I use the Stanford course for my guided learning, and Lynda for when I want to try something specific while playing around with Xcode. I tend to jump around with Lynda, whereas the Stanford course is meant to be consumed from beginning to end.
To be honest I haven’t used much in the way of reading material. I’m very much a visual learner and prefer the video-based tutorials mentioned above. However, in my research I’ve found a few resources that many people recommended:
- Programming in Objective-C 2.0
- The iOS 5 Developer’s Cookbook: Core Concepts and Essential Recipes for iOS Programmers
- Beginning iOS 5 Development: Exploring the iOS SDK
Make sure you get the latest edition of these resources. Many recommendations I’ve come across link to older versions that refer to iOS4 or earlier. One thing I’ve learned in my short time learning iOS development is that the jump from iOS4 to iOS5 was enormous, and reading a book for iOS4 will only confuse you!
When I first started looking for resources, I approached the problem like I had when I learned HTML, CSS and PHP — search for online tutorials and figure it all out as I go.

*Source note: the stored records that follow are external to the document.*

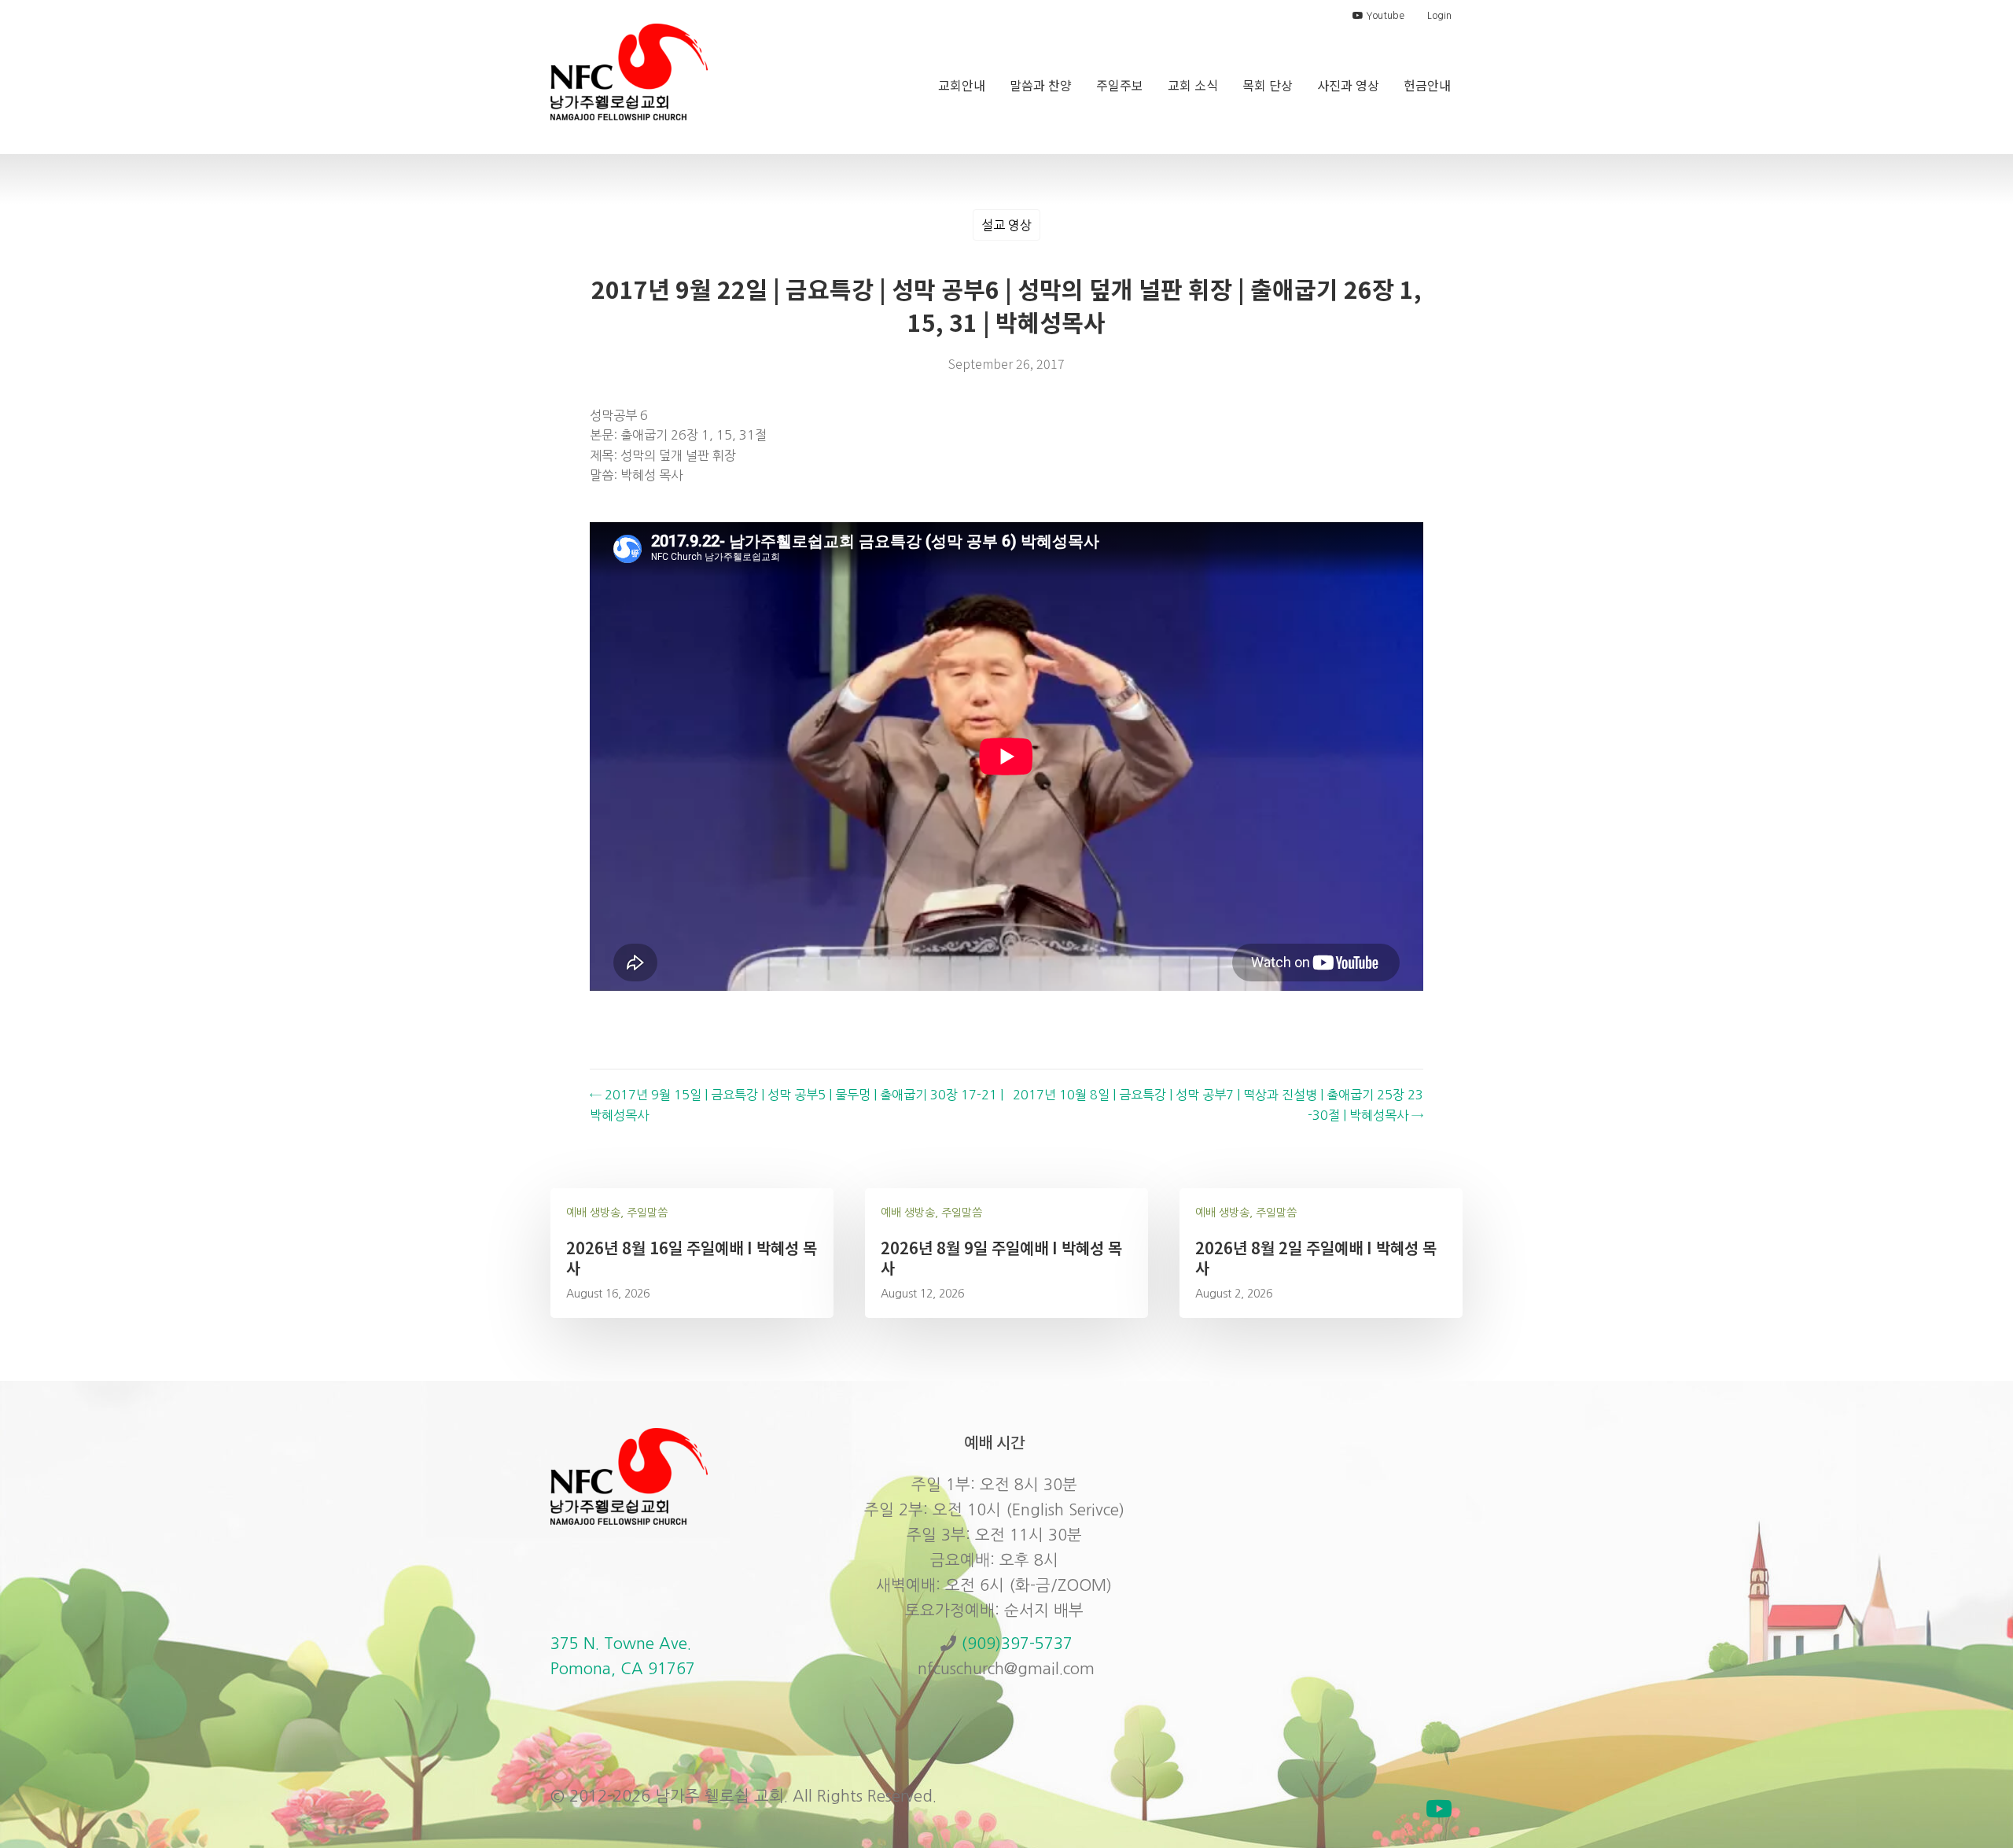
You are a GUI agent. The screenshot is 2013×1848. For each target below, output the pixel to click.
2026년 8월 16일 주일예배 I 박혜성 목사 (691, 1257)
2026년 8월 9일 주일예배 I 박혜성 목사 (1001, 1257)
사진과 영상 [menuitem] (1348, 84)
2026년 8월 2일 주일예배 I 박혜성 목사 (1316, 1257)
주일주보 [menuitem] (1119, 84)
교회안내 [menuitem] (961, 84)
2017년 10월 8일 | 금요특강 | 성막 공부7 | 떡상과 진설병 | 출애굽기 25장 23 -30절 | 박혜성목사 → (1218, 1104)
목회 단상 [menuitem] (1267, 84)
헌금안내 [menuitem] (1427, 84)
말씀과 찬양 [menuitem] (1041, 84)
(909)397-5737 (1017, 1643)
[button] (1439, 1808)
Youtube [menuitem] (1383, 15)
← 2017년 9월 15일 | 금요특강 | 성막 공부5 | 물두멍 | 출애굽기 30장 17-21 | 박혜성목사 (796, 1104)
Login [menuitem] (1439, 15)
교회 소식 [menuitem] (1193, 84)
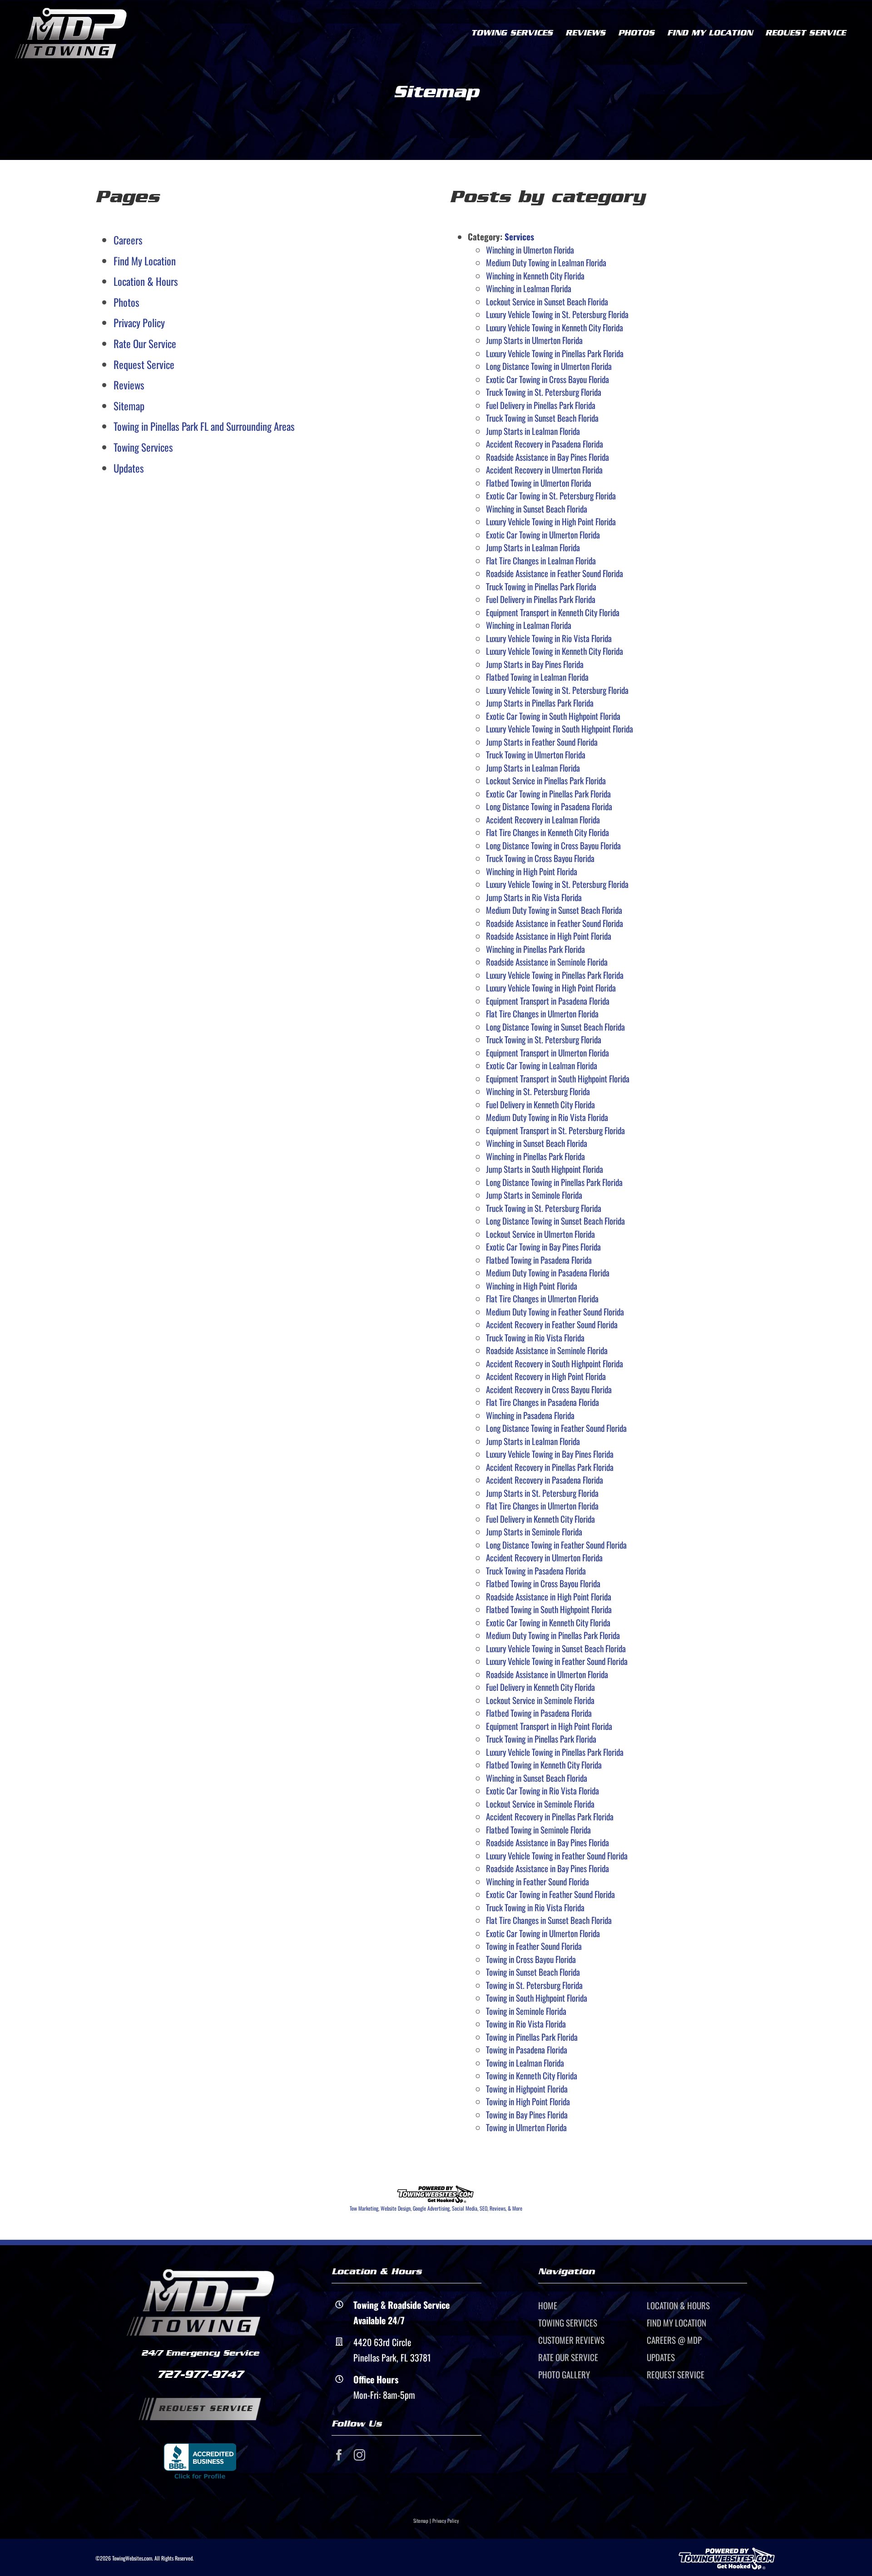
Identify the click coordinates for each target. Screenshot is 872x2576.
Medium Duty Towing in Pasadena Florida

It didn’t take long for me to realise this was a bad idea. Firstly, this approach can lead to poor coding practices because you’re muddling your way though and assuming the author of the tutorial knows what they’re talking about. Secondly, iOS has changed rapidly over the past few years, so you can find yourself learning techniques that have been deprecated.
More so than other languages, I believe you need a structured approach when learning Objective C and iOS development. It’s so tempting to jump right in and try to make apps by following cookbook-style tutorials, but I would recommend resisting that urge if you can.